▸ SUPPLIED TEXT:
####################

A new study claims to have found a possible connection between eye color and the likelihood of becoming an alcoholic.
According to genetic researchers at the University of Vermont who were studying the roots of alcoholism alongside other psychiatric conditions, having blue eyes has proved to be a possible red flag for alcoholism tendencies.
It took years for co-author of the study Dawei Li, assistant professor of molecular genetics and microbiology, to build an impressive genetic database comprising more than 10,000 people. The great majority of the participants are European American or African American.
All of them suffer from at least one mental illness, but many deal with multiple disorders, ranging from depression to bipolar disorder or schizophrenia; drug and alcohol addiction was also taken into account.
In a press release, Li explained how complex these disorders are, affecting many genes and being influenced by various environmental triggers. More than 1,200 of the people with a European ancestry from the resulting database were identified as dealing with alcohol dependence.
Researchers then realized there was a pattern connecting this problem with the person’s eye color, which prompted them to reanalyze their data three times. Several factors were taken under consideration and cross-referenced: age, gender, background information and difference in locations.
It turns out that the rate of alcohol addiction was higher in European Americans who have light-colored eyes than those with darker eyes (brown or hazel). Among all the light colors, researchers noticed that the pattern was mostly repeated in participants who had blue eyes, creating the strongest connection to alcoholism.
The study’s results were released this month in the American Journal of Medical Genetics: Neuropsychiatric Genetics (Part B). The connection was rather easily explained, as study authors said: genetic elements that determine your eye color are in close association with genes that are a telltale of excessive alcohol use.
Study co-author Arvis Sulovari, a student working on his doctoral degree in molecular, cellular, and biological sciences at the University of Vermont, said that even though the discovery needs a more focused study in order to be confirmed, it offers the intriguing possibility that eye color might help in diagnosing alcohol dependence.
Although the association between light-colored eyes and a greater incidence of alcoholism is pretty straightforward, genetically-wise, study authors are still unclear as to why these two particular features are connected. However, the researchers made sure to point out that eye color and alcoholism risk do not share a cause-and-effect link.

####################

▸ TASKS FOR THIS EXERCISE:
• 1. Answer these questions using the article on eye color and alcoholism:
(a) How many people are in the genetic database that Dawei Li built?
(b) In which journal were the study's results released?
(c) How many times did the researchers reanalyze their data?
• 2. Return the passage from the article on eye color and alcoholism, starting at "A new study" and ending at "taken into account.".
These entries were taken from a different source than the article on eye color and alcoholism.

Dataset items:
####################

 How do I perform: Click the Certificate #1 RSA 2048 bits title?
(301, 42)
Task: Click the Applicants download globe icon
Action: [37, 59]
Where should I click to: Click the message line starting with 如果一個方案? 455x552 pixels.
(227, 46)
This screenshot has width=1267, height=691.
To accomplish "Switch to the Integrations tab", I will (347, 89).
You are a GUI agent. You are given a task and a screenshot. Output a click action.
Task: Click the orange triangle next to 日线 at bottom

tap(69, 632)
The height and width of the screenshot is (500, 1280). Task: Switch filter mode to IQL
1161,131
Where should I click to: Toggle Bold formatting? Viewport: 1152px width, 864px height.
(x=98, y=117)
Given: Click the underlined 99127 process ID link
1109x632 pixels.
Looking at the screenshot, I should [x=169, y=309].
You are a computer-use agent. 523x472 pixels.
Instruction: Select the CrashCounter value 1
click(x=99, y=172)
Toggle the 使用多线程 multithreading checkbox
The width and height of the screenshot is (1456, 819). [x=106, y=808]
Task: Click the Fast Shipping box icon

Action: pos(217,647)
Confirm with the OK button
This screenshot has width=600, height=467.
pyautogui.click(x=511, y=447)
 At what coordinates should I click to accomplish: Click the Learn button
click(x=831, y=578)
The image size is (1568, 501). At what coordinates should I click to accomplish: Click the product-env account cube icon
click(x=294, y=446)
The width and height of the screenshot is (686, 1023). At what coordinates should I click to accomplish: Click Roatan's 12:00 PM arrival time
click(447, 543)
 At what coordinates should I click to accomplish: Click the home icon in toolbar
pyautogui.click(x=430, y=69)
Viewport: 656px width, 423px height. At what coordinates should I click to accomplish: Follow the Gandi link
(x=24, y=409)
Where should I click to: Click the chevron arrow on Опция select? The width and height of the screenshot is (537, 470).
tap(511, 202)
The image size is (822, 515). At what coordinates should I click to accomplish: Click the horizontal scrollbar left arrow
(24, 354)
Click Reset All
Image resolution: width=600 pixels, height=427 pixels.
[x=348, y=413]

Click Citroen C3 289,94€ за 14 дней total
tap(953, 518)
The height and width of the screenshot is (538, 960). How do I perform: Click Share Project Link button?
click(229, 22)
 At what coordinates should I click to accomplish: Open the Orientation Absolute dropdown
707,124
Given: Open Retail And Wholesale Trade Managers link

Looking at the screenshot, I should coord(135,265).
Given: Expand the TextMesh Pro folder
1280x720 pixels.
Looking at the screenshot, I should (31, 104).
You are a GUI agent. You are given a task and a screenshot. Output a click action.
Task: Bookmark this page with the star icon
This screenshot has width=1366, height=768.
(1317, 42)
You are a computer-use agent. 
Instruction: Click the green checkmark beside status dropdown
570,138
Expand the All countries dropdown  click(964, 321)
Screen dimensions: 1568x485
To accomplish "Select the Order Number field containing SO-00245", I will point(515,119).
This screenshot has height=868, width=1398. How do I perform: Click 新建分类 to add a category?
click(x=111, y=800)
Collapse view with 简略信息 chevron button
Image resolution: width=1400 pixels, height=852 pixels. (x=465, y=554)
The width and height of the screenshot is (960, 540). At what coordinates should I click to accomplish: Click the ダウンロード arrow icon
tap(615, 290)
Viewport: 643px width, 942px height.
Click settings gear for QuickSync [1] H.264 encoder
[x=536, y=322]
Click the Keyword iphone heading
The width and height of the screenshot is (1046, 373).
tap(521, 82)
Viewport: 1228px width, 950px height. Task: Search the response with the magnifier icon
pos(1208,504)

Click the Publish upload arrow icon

####################

▸ ANSWERS TO THIS EXERCISE:
• 1.
(a) More than 10,000 people.
(b) The American Journal of Medical Genetics: Neuropsychiatric Genetics (Part B).
(c) Three times.

• 2.
A new study claims to have found a possible connection between eye color and the likelihood of becoming an alcoholic.
According to genetic researchers at the University of Vermont who were studying the roots of alcoholism alongside other psychiatric conditions, having blue eyes has proved to be a possible red flag for alcoholism tendencies.
It took years for co-author of the study Dawei Li, assistant professor of molecular genetics and microbiology, to build an impressive genetic database comprising more than 10,000 people. The great majority of the participants are European American or African American.
All of them suffer from at least one mental illness, but many deal with multiple disorders, ranging from depression to bipolar disorder or schizophrenia; drug and alcohol addiction was also taken into account.